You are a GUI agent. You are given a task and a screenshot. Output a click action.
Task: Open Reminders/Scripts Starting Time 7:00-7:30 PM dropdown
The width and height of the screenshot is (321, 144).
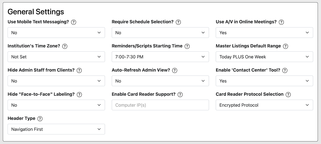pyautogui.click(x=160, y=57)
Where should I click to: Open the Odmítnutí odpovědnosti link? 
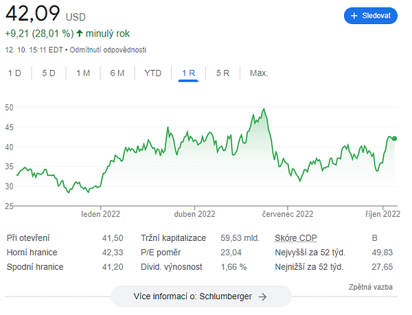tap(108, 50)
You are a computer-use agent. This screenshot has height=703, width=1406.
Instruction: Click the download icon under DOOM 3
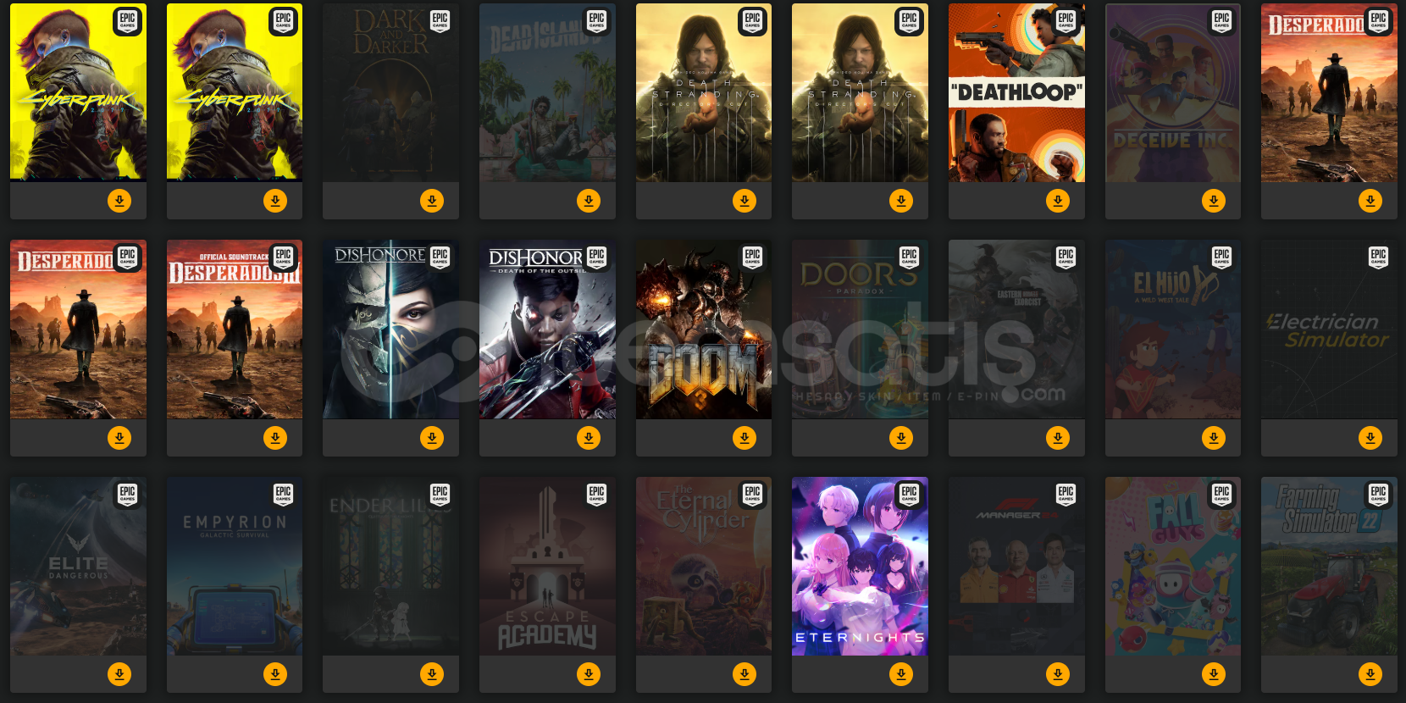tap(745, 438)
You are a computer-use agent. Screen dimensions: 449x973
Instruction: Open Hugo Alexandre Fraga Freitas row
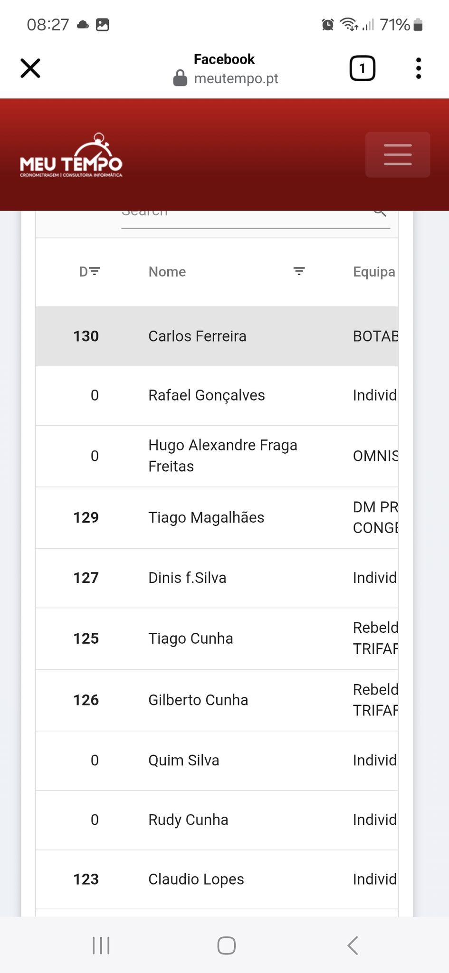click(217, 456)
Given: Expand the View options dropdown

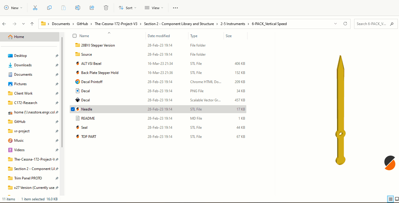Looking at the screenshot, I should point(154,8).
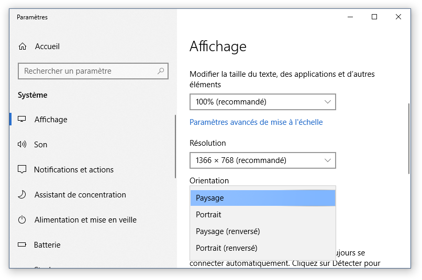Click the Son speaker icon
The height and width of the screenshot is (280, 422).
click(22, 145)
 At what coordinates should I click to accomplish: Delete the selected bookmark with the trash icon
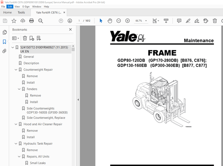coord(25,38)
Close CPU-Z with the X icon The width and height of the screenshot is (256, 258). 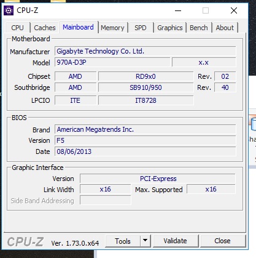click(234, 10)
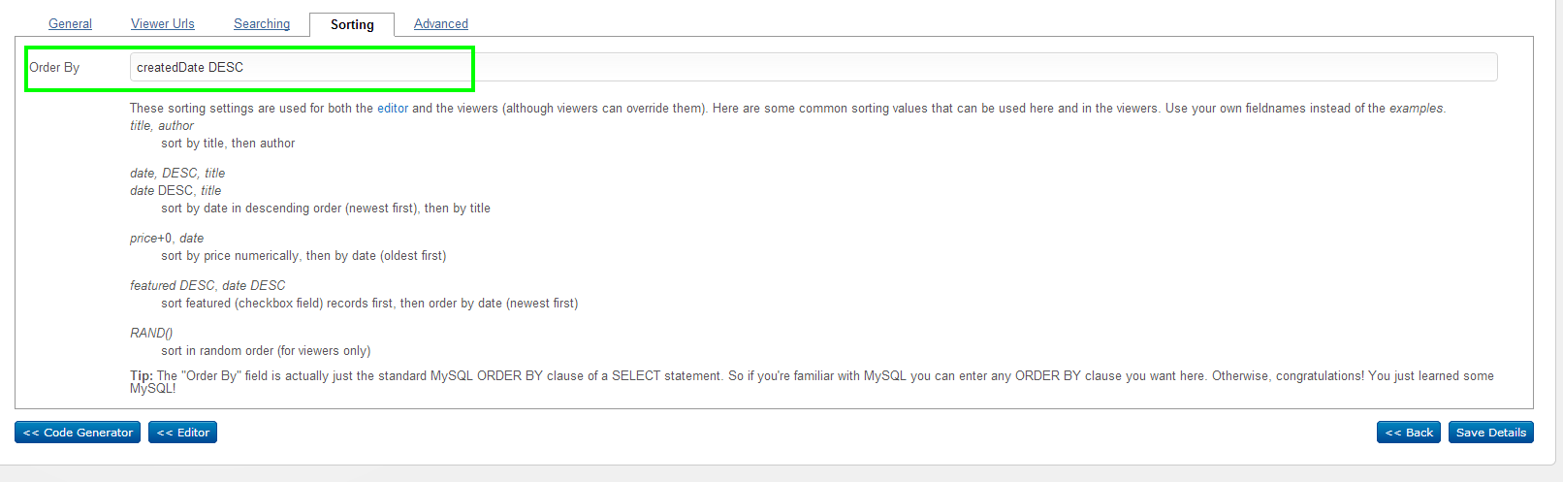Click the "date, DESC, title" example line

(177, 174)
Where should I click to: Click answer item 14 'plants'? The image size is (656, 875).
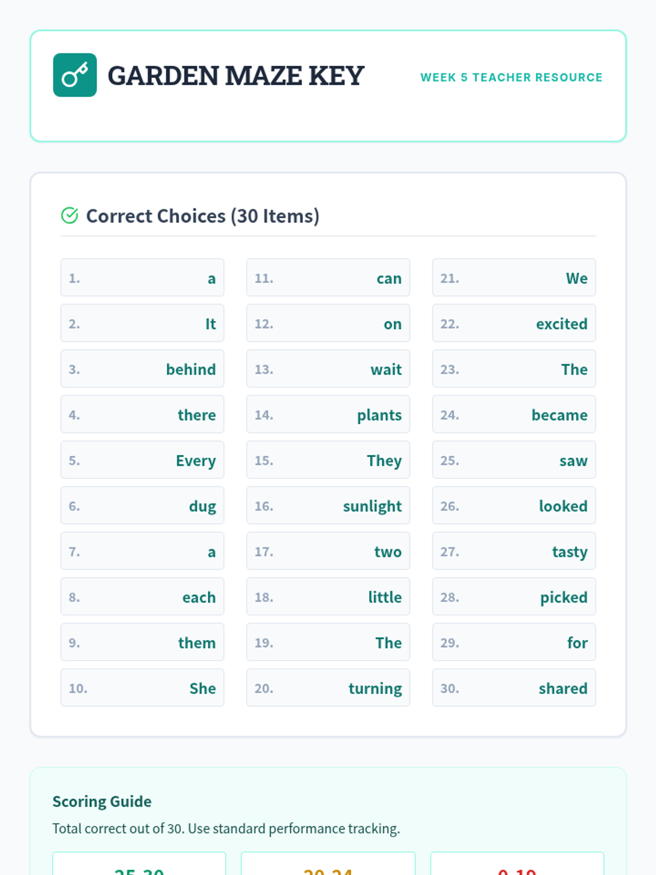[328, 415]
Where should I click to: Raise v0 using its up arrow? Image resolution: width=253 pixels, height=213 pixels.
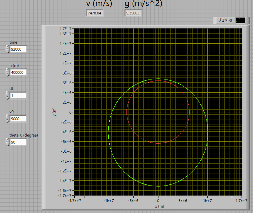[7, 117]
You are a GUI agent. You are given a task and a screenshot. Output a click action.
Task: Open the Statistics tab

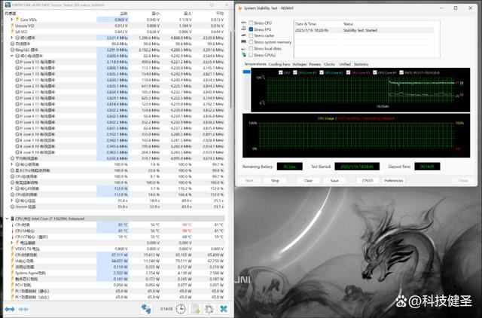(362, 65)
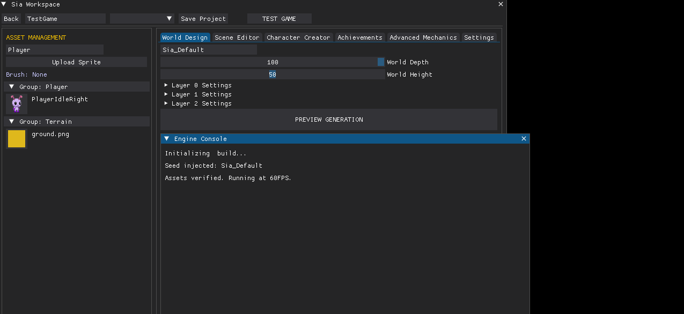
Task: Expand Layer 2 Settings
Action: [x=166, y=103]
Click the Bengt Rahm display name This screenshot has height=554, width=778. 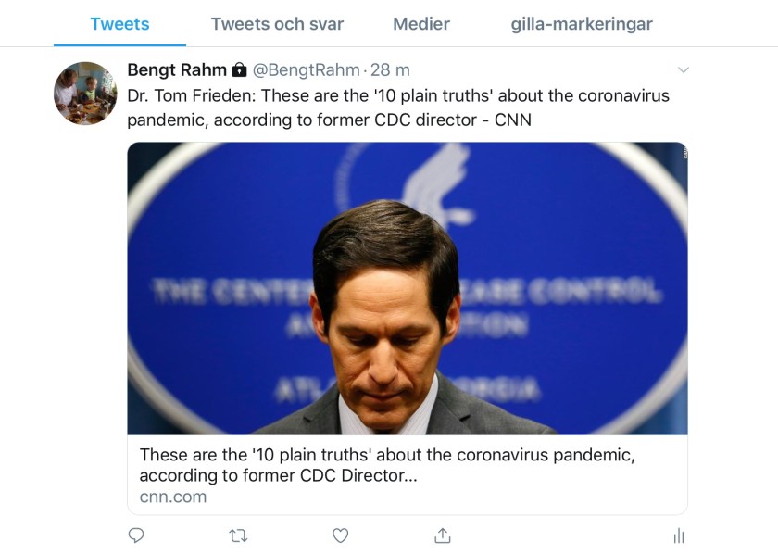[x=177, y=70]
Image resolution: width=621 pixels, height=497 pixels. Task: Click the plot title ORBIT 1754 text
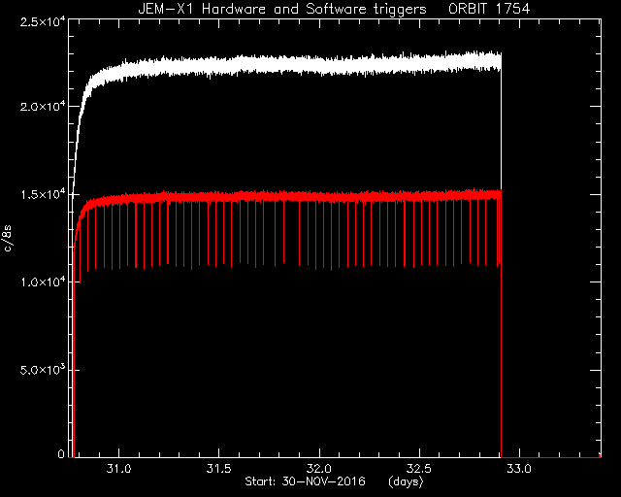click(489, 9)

----

What is required ->
If a line above holds the string "computer", copy it out.

Final answer ->
You are a computer-use agent. This screenshot has height=703, width=1406.
You are a computer-use agent. Screen dimensions: 449x973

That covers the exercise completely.